> **The records**:
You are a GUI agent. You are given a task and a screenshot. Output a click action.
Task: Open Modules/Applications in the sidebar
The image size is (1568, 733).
--
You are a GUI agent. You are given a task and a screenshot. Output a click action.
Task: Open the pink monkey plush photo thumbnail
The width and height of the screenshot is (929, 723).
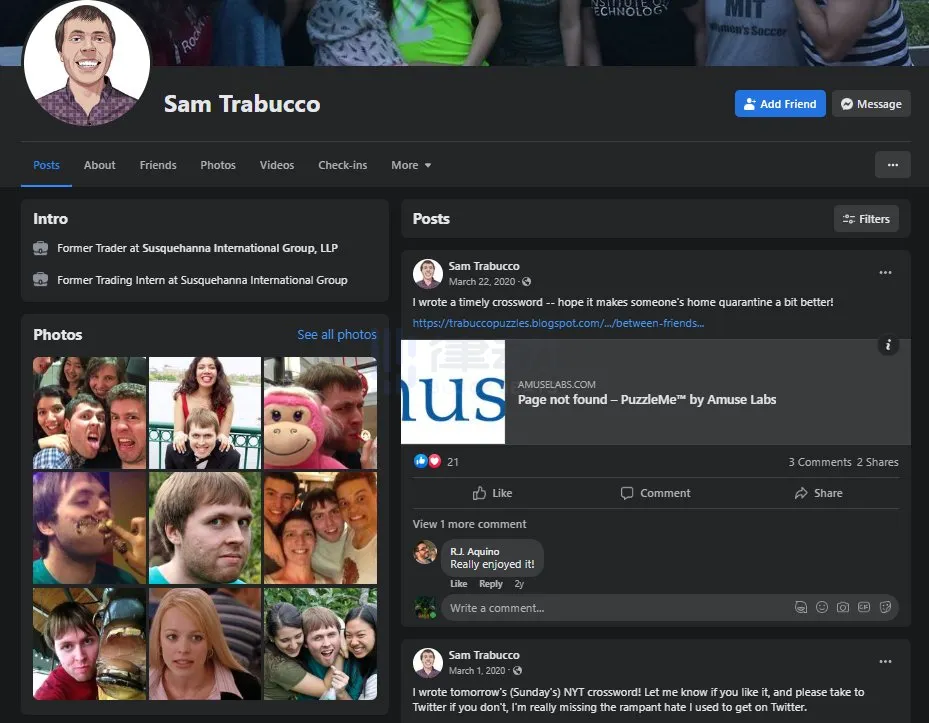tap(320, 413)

> **Aim of the exercise**: Locate every line in the records above that contains the word "Open", and copy each one. Matching is case-sensitive.

> **Result of the task**:
Task: Open Modules/Applications in the sidebar
Task: Open the pink monkey plush photo thumbnail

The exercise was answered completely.